[start of Data provided]

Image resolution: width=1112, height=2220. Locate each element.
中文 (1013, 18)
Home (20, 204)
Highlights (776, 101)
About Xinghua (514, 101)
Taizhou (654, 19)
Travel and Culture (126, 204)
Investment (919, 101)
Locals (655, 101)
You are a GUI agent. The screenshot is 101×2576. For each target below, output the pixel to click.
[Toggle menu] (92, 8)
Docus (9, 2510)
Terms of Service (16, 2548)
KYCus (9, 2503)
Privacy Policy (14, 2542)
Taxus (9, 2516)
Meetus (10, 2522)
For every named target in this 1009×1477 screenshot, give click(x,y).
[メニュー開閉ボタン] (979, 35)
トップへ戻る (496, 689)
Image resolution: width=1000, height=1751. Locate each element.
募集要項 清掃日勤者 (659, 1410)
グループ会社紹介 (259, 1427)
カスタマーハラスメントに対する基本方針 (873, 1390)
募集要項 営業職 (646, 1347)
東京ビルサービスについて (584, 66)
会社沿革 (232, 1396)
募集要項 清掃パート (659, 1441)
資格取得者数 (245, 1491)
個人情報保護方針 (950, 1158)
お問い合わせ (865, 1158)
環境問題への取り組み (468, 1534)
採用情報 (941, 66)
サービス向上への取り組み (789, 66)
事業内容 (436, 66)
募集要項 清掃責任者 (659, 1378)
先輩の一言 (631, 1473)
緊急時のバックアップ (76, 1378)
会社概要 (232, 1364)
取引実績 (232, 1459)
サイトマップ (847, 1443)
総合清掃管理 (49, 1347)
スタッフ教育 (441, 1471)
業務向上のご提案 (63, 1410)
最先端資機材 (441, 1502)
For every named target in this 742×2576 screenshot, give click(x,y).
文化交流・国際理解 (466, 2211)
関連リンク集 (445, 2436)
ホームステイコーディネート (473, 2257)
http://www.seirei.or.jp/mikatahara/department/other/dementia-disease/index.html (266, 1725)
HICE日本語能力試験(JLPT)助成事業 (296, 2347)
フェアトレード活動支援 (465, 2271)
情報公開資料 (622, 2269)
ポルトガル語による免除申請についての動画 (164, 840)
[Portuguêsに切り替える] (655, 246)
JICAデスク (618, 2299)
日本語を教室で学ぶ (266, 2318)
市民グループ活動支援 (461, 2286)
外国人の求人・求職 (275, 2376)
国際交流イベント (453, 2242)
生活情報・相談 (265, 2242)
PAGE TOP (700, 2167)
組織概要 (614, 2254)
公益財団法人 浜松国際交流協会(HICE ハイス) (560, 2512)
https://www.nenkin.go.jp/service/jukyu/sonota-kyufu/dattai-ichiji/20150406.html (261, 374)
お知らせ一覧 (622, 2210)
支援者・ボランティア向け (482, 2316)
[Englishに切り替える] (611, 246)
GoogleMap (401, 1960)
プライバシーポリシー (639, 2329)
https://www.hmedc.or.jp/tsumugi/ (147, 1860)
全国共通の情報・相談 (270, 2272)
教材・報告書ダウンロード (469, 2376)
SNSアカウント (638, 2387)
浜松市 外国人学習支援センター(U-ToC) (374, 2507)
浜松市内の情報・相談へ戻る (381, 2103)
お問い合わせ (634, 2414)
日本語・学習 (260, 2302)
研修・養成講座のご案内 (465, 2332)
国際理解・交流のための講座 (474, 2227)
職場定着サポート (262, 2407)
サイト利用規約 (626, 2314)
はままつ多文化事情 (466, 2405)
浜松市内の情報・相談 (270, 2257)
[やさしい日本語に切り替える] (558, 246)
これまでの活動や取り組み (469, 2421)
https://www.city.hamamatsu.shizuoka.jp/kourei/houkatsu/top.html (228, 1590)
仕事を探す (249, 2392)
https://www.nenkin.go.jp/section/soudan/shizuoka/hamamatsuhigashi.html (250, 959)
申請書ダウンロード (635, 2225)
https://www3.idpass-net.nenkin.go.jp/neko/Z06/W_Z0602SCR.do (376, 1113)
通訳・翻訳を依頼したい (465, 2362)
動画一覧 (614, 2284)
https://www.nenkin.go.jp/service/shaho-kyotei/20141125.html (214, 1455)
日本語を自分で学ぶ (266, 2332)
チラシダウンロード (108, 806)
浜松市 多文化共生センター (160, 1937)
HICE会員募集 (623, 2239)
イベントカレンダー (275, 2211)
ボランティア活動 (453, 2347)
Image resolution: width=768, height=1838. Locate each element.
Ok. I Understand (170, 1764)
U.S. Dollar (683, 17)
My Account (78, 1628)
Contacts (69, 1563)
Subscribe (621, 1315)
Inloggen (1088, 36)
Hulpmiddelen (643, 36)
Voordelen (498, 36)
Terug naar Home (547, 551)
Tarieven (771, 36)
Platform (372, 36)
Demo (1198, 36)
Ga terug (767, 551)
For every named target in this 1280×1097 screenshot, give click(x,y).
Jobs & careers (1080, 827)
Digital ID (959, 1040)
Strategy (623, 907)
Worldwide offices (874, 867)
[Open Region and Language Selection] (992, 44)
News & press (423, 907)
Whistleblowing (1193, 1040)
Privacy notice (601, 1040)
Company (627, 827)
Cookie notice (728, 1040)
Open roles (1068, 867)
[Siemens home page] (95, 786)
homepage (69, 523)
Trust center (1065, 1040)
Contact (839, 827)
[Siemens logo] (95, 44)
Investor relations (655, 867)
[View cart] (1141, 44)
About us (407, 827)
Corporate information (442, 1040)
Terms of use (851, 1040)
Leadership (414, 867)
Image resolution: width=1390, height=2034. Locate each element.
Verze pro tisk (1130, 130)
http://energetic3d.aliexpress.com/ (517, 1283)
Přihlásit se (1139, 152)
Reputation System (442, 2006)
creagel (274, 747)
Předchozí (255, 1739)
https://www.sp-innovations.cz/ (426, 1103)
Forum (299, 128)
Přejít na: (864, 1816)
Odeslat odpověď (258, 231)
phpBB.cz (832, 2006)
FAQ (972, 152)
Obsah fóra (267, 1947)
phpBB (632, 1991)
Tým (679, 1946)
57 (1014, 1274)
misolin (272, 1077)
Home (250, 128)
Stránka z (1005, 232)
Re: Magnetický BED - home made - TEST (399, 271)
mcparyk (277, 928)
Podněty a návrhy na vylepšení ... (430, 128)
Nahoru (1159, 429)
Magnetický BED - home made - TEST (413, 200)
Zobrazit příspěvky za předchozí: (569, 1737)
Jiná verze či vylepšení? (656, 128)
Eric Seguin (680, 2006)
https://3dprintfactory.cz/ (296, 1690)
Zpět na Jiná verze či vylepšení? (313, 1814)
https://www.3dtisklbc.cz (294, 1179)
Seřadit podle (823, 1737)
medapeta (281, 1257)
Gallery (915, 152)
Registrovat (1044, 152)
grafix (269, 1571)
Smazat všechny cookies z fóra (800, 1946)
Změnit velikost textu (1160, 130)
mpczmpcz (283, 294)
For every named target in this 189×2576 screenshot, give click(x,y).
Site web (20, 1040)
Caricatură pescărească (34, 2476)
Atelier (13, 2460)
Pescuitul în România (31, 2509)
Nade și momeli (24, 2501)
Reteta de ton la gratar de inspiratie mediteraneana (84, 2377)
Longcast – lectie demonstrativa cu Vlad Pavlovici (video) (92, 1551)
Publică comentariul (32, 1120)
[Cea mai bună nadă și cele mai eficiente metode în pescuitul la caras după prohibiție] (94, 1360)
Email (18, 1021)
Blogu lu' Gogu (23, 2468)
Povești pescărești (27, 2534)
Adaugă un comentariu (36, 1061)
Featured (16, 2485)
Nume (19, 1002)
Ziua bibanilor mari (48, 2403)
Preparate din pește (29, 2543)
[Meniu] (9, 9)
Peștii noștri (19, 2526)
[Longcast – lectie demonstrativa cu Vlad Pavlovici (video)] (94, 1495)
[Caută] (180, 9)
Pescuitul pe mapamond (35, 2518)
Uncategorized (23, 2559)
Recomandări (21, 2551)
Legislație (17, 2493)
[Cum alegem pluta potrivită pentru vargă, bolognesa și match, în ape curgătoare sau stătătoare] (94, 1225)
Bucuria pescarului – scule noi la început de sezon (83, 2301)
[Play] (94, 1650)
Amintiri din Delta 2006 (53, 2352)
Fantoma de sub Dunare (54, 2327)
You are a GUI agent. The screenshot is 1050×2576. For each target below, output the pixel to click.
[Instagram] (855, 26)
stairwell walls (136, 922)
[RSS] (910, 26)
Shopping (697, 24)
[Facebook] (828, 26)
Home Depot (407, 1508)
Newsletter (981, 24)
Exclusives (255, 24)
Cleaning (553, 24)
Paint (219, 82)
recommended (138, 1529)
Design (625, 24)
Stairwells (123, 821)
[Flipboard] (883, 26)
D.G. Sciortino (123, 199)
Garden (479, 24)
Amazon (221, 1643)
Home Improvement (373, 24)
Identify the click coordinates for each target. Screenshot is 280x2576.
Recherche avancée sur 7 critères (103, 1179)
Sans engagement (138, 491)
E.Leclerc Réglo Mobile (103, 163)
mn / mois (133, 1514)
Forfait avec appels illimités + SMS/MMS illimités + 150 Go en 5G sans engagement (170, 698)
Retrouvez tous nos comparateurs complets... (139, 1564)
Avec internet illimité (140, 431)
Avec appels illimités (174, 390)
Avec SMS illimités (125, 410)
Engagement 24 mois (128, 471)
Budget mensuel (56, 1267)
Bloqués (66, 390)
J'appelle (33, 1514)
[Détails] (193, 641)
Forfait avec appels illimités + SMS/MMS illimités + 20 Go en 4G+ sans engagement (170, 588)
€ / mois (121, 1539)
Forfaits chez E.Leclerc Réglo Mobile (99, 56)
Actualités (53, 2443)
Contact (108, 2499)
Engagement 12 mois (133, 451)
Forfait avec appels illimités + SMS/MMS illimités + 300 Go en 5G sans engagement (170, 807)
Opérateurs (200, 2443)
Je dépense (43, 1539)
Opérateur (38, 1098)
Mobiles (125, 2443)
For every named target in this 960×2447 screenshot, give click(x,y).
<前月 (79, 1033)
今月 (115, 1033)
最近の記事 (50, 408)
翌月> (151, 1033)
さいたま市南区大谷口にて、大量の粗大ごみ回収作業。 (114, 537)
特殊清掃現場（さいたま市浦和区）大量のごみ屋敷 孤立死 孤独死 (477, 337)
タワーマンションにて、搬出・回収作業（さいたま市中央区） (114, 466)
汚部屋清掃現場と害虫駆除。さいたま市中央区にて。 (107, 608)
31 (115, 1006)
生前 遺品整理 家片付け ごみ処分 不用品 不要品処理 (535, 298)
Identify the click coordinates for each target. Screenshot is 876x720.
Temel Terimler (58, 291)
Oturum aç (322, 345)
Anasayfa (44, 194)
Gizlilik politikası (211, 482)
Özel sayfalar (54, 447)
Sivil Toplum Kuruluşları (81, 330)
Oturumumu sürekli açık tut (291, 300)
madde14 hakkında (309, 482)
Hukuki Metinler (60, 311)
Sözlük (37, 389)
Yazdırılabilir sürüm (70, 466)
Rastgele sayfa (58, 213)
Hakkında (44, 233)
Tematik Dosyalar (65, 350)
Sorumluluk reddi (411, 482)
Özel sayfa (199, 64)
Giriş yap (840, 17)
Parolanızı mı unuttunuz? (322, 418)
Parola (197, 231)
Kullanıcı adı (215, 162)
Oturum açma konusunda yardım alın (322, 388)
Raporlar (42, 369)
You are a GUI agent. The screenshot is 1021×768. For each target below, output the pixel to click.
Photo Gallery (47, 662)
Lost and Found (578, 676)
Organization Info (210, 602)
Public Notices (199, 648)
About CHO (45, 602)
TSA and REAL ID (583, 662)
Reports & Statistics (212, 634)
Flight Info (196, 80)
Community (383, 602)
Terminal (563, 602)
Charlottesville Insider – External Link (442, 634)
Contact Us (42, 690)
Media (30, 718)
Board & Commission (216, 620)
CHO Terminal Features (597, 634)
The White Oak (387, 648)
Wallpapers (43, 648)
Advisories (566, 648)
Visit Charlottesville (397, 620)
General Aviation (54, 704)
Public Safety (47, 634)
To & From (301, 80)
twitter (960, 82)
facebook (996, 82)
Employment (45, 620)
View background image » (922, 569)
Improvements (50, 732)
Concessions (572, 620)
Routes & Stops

[end of Data provided]

Written exercise:
Copy out the lines of the records verbatim, starting at the line that contains "Registrovat (1044, 152)" and ending at the line that contains "Publică comentariul (32, 1120)".

Output:
Registrovat (1044, 152)
grafix (269, 1571)
Smazat všechny cookies z fóra (800, 1946)
Změnit velikost textu (1160, 130)
mpczmpcz (283, 294)
For every named target in this 189×2576 screenshot, give click(x,y).
Site web (20, 1040)
Caricatură pescărească (34, 2476)
Atelier (13, 2460)
Pescuitul în România (31, 2509)
Nade și momeli (24, 2501)
Reteta de ton la gratar de inspiratie mediteraneana (84, 2377)
Longcast – lectie demonstrativa cu Vlad Pavlovici (video) (92, 1551)
Publică comentariul (32, 1120)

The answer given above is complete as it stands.